Koniambo mine
- Interactive map of Koniambo mine
- Location: North Province, New Caledonia;
- Products: Ferronickel
- Opened: 2014
- Company: Koniambo Nickel SAS (KNS)
- Website: smsp.nc

= Koniambo mine =

The Koniambo mine is a large open pit mine of the laterite variety in the north of New Caledonia in the North Province. It is closest to the small town of Voh, on the west coast of the island. Nickel is found in saprolite ore on the Koniambo Massif, and taken by conveyor to a new smelter on the coast. Koniambo has one of the largest nickel reserves in New Caledonia, with around 151 million tonnes of ore grading at 2.58% nickel, which was in 2014 reputed to be the highest-grade undeveloped property in the world. Each 62.5 million tonnes of ore contains 4 million tonnes of nickel metal. The final output of the mine is ferronickel, approximately 176,000t per annum of which is produced in shot form. The shot is packaged into two-tonne bags for onward shipment. The projected mine life from first exploitation is 25 years. A deep water private port was built for import and export purposes.

==History==
===20th century===
Koniambo was exploited prior to the Second World War by Société Le Nickel (SLN), the French-owned company that controlled 90% of nickel production on the islands at that time, but had since ceased. Following practices of the time, indentured labour was used, working in harsh conditions, brought in from Vietnam and other countries.

===21st century===
Discussions begun to extend mining on the massif in the 1990s after deals had been struck to give some political independence to the new northern Province, dominated by the Kanak, after violent clashes between French loyalists and independence supporters in the 1980s. Northern Kanak interests sought an industrial project that could give them a measure of economic independence from France. The signing of the ‘Bercy Agreements’ in 1998 permitted development to proceed, but required a new port, power station to fuel the country's second nickel smelter, and an 11 km long conveyor from the mine to the smelter. The brokering of this deal by André Dang Van Nha, an important industrialist sympathetic to Kanak interests, and other key individuals involved a swap of mining titles with other SLN nickel mines, political interventions, and clever bargaining to provide financing and a supply of nickel to the smelter development.

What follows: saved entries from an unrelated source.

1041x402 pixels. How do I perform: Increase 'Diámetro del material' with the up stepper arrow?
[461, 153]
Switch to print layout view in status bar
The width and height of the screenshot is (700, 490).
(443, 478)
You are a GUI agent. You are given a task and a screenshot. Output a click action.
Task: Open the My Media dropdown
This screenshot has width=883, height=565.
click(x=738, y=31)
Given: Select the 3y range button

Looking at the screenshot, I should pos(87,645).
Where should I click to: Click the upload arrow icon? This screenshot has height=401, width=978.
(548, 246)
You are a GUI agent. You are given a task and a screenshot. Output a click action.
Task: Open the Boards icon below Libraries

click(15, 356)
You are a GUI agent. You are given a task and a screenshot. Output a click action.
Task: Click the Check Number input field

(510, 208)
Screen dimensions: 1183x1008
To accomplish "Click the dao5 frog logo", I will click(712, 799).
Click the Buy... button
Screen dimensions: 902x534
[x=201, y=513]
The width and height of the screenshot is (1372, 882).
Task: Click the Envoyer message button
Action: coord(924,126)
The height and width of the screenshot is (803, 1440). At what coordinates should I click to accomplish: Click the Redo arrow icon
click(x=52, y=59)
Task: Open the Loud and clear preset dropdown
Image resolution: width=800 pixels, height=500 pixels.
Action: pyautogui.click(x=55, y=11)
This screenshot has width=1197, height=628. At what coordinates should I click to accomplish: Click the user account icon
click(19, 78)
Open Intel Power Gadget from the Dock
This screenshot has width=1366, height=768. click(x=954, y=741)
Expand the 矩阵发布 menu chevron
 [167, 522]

The budgeted US$5.3 billion plant at Vavouto was operated by Koniambo Nickel SAS (KNS) over the period between November 2014 and August 2024. Metal was first produced in April 2013.

The project, which was inaugurated by French president Francois Hollande and Glencore CEO Ivan Glasenberg, was a joint venture between the Northern Province’s Société minière du sud Pacifique (SMSP) and Xstrata. The project hired 950 full-time employees. Cost overruns meant that capital expenditures totalled US$7bn by project completion in 2014. The Northern Province has a 51% share, making this one of the largest mines in the world with majority Indigenous ownership and control.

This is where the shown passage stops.